Turn the data below into a numbered list, starting at its first line and ending with the line that contains "This screenshot has height=1624, width=2281.", both included. Skip any blank lines.

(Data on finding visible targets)
::::::::

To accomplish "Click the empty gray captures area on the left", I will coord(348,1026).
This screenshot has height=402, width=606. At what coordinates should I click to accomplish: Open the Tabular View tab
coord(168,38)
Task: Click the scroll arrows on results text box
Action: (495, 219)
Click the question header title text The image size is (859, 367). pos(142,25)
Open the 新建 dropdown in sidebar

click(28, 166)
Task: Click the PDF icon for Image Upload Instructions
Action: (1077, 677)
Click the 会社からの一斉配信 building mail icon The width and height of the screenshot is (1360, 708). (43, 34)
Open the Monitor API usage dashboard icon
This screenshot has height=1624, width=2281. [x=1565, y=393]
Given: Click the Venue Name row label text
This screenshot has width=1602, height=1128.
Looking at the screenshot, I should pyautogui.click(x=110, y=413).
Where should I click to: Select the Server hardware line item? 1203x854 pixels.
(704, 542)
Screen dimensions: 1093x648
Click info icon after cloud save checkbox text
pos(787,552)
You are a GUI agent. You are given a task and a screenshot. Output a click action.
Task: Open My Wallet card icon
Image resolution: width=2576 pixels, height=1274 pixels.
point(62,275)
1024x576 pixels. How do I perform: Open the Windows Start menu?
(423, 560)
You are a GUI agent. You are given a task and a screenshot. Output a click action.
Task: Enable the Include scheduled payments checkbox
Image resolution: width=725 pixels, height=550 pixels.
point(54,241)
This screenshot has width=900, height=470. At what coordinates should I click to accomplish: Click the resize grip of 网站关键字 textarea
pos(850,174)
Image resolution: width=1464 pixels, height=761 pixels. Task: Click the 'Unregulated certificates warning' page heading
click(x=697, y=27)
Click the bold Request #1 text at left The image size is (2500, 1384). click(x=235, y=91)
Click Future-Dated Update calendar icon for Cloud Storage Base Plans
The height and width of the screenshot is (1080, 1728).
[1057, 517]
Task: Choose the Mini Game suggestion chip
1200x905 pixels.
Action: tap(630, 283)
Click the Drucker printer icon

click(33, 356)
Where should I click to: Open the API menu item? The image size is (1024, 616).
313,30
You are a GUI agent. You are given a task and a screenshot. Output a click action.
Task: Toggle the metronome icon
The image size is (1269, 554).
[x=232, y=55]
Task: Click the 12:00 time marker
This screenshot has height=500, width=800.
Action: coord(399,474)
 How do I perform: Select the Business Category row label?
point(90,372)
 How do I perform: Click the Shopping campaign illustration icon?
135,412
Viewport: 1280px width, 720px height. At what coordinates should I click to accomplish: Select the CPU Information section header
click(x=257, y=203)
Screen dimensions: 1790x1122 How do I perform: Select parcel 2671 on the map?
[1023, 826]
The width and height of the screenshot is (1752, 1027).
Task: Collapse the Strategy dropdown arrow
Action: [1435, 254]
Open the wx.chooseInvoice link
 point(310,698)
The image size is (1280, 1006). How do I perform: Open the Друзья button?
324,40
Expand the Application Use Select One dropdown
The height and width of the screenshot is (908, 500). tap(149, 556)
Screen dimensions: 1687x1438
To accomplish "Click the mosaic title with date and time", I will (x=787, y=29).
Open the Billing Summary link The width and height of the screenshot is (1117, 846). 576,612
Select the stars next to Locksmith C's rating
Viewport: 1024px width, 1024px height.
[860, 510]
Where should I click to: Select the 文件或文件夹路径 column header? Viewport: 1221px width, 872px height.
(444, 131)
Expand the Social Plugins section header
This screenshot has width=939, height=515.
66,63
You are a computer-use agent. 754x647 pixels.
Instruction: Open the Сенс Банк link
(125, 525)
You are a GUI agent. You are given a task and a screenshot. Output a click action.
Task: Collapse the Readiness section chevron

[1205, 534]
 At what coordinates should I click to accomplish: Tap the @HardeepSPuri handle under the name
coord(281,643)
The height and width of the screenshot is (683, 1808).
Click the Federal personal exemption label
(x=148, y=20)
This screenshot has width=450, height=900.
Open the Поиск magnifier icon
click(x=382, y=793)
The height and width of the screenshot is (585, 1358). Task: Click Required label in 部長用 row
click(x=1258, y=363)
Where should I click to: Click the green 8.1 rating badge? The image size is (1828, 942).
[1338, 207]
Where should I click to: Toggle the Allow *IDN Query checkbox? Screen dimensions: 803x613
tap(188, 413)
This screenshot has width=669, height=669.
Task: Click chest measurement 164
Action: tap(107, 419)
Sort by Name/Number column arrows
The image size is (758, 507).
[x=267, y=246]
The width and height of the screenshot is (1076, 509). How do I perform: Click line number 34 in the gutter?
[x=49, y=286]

::::::::

Response to this exercise
1. To accomplish "Click the empty gray captures area on the left", I will coord(348,1026).
2. This screenshot has height=402, width=606. At what coordinates should I click to accomplish: Open the Tabular View tab
3. coord(168,38)
4. Task: Click the scroll arrows on results text box
5. Action: (495, 219)
6. Click the question header title text The image size is (859, 367). pos(142,25)
7. Open the 新建 dropdown in sidebar
8. click(28, 166)
9. Task: Click the PDF icon for Image Upload Instructions
10. Action: (1077, 677)
11. Click the 会社からの一斉配信 building mail icon The width and height of the screenshot is (1360, 708). (43, 34)
12. Open the Monitor API usage dashboard icon
13. This screenshot has height=1624, width=2281. [x=1565, y=393]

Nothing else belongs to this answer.